EXERCISE: Reproduce every line of the listing below word for word, with no changes.

Source data:
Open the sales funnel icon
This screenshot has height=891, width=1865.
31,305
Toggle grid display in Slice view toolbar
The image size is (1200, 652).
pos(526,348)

RESULT OF THE EXERCISE:
Open the sales funnel icon
This screenshot has height=891, width=1865.
31,305
Toggle grid display in Slice view toolbar
The image size is (1200, 652).
pos(526,348)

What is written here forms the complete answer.